More good news for Reactive Extensions (Rx).

Just yesterday, we told you about improvements we’ve made to two Microsoft Open Technologies, Inc., releases: Rx and ActorFx, and mentioned that Netflix was already reaping the benefits of Rx.

To top it off, on the same day, Netflix announced a Java implementation of Rx, RxJava, was now available in the Netflix Github repository. That’s great news to hear, especially given how Ben Christensen and Jafar Husain outlined on the Netflix Tech blog that their goal is to “stay close to the original Rx.NET implementation” and that “all contracts of Rx should be the same.”

Netflix also contributed a great series of interactive exercises for learning Microsoft's Reactive Extensions (Rx) Library for JavaScript as well as some fundamentals for functional programming techniques.

Rx as implemented in RxJava is part of the solution Netflix has developed for improving the processing of 2+ billion incoming requests a day for millions of customers around the world.

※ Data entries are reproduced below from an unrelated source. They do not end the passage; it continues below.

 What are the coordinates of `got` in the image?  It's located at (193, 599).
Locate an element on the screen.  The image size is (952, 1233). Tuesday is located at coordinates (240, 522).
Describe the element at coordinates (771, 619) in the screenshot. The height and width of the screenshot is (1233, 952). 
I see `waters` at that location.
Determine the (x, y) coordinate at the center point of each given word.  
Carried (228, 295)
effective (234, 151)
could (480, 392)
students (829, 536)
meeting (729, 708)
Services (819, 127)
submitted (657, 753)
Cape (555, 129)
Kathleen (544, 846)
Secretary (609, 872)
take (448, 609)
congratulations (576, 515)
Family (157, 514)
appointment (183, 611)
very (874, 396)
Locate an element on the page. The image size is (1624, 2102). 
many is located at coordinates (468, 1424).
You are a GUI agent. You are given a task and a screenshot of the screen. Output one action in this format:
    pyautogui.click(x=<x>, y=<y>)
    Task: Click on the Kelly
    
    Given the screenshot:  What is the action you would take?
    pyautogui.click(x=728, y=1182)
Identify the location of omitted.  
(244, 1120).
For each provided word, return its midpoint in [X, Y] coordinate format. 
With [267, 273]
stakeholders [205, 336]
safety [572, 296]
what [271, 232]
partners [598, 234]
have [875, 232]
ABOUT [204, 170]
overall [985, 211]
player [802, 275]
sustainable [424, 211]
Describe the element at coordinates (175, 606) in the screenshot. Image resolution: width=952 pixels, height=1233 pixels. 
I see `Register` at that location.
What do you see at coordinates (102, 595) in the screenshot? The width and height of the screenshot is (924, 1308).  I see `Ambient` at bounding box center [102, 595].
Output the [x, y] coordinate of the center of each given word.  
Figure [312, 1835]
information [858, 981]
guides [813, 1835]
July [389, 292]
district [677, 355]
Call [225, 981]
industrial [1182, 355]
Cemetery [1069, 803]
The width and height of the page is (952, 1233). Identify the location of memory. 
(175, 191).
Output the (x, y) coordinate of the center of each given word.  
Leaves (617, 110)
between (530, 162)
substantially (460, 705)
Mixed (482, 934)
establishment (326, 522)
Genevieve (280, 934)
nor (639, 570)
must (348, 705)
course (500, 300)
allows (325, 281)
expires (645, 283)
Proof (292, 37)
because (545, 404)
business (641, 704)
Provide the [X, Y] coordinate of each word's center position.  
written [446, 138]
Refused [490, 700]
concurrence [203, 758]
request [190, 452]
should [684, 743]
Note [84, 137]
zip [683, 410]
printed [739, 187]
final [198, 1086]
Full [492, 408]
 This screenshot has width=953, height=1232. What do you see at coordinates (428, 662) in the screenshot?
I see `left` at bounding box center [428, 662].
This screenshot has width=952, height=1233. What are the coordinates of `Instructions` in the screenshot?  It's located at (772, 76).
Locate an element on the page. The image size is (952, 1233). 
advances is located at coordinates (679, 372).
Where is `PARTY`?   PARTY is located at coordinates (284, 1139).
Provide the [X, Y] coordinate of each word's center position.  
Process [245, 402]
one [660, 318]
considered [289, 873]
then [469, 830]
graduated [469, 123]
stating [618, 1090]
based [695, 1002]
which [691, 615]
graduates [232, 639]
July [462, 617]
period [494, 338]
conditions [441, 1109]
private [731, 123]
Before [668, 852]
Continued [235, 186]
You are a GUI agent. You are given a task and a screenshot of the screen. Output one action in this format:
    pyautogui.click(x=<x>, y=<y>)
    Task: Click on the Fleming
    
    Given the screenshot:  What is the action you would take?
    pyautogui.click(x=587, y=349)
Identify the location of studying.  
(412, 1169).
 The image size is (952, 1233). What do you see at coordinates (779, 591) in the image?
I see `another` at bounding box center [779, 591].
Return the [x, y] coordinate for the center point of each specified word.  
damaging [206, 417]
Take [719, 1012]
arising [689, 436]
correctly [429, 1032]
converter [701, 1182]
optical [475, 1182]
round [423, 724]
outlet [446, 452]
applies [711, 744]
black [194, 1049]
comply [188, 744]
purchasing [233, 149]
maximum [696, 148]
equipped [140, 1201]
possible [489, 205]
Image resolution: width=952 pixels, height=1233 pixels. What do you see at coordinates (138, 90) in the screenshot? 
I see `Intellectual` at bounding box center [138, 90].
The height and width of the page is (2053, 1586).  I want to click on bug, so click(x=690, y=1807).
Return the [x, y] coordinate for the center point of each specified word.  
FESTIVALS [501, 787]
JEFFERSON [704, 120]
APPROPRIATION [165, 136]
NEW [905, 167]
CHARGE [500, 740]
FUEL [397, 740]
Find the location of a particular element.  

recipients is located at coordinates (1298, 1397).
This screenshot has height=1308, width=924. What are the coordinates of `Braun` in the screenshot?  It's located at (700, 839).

To summarize, here’s a great quote from Ben Christensen on the Netflix Tech Blog about Rx:

“Functional reactive programming with RxJava has enabled Netflix developers to leverage server-side concurrency without the typical thread-safety and synchronization concerns. The API service layer implementation has control over concurrency primitives, which enables us to pursue system performance improvements without fear of breaking client code.”